2nd Best Rainy Day Activity
The South Florida Museum
Home of Snooty, the Manatee, born in 1947 and a de facto mascot for the region, this Bradentown educational complex includes a natural history museum, aquarium and planetarium. You can discover Florida’s story from the prehistoric to the present including fossil exhibits, Florida’s First Peoples and local maritime history. Don’t miss the planetariums laser shows created around musical themes such as the “Rock Hall of Fame.”
Best Public Beach
Siesta Key, Sarasota
Actually considered one of the best and beautiful beaches in the world on many Best Of lists, the beach’s sand is 99% quartz – so even on the hottest days, the sand is so reflective that it feels cool underfoot. Estimated to be millions of years old from Appalachian sediment deposition, Siesta Beach has a vast near-shore shallow water depth with year round lifeguard protection, playgrounds, bath houses, beach volleyball, fitness trails, athletic fields and parking (but get there early).
Best Nearby Beach
Anna Maria Beach
If staying at Siam Garden, stroll west along Spring Avenue past the Sandbar eatery to experience the serenity of what Florida was like many years ago. While not crowded, parking can be difficult, but the sunsets can be spectacular.
St. Armands Circle
Lido Key, Sarasota
If you simply must activate your suburban yearnings, there is only one place to do it. Created from a group of islands in the 1920s, by John Ringling of circus fame, world-class destination of St. Armands Circle on Lido Key provides contemporary architecture, superb shops, galleries, exotic boutiques, gourmet restaurants and nightlife. Sometimes described as a more affordable and less pretentious “Beverly Hills of Southwest Florida”, this continental market place of over 130 stores can reduce your charge card to crumbling debris.
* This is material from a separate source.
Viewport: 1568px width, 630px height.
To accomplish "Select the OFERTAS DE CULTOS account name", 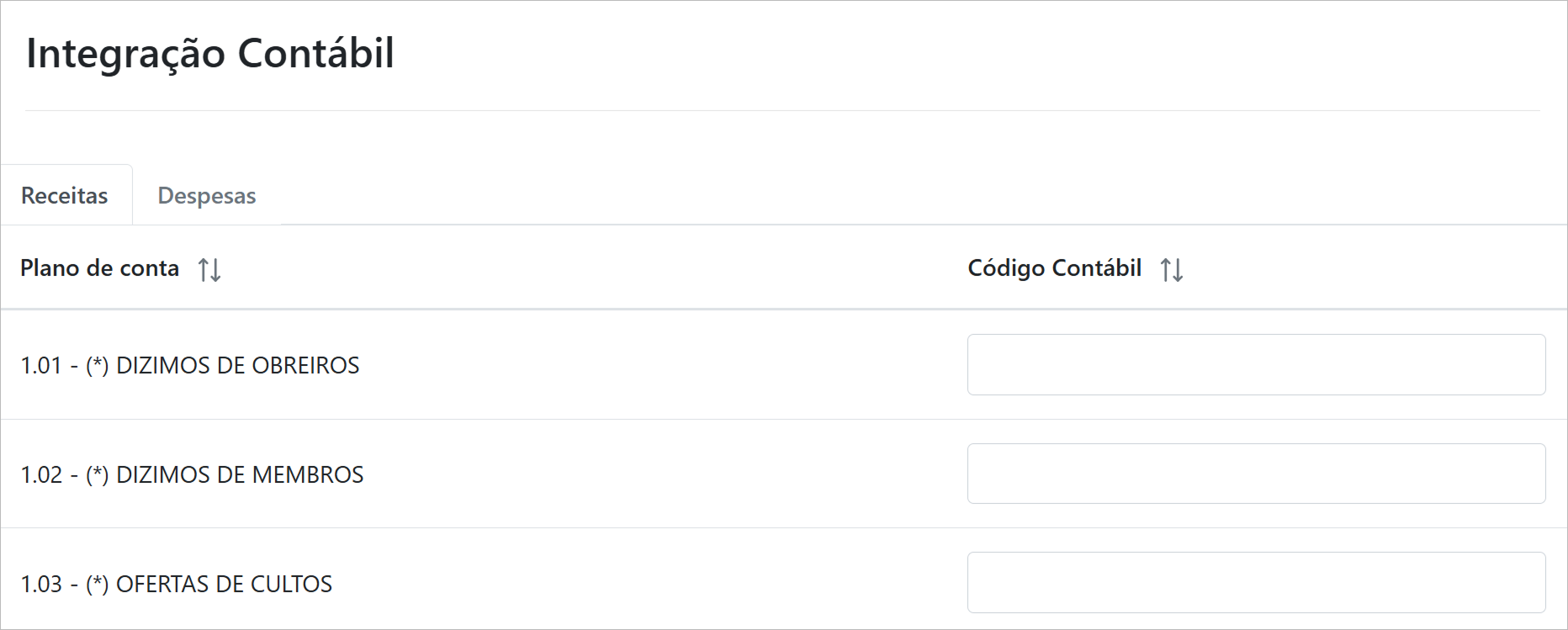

Best Fishing Without a Boat
Almost anywhere along the seashore.
The easiest is definitely from either the Manatee public pier on the Gulf or the Anna Maria city pier on the Bay
Best Outdoor Attraction
Coquina BayWalk at Leffis Key
Three miles south of Holmes Beach, opposite the shaded pine barrens of Coquina Beach, lies an under utilized nature preserve of wetland boardwalks and observable wildlife. It makes an excellent family walk.
Best Historic Park
De Soto National Memorial
The region’s only U.S. Park is less of a recreation area and more of historical display of artifacts and reenactments with period costumes describing the life of expeditions of Hernando De Soto.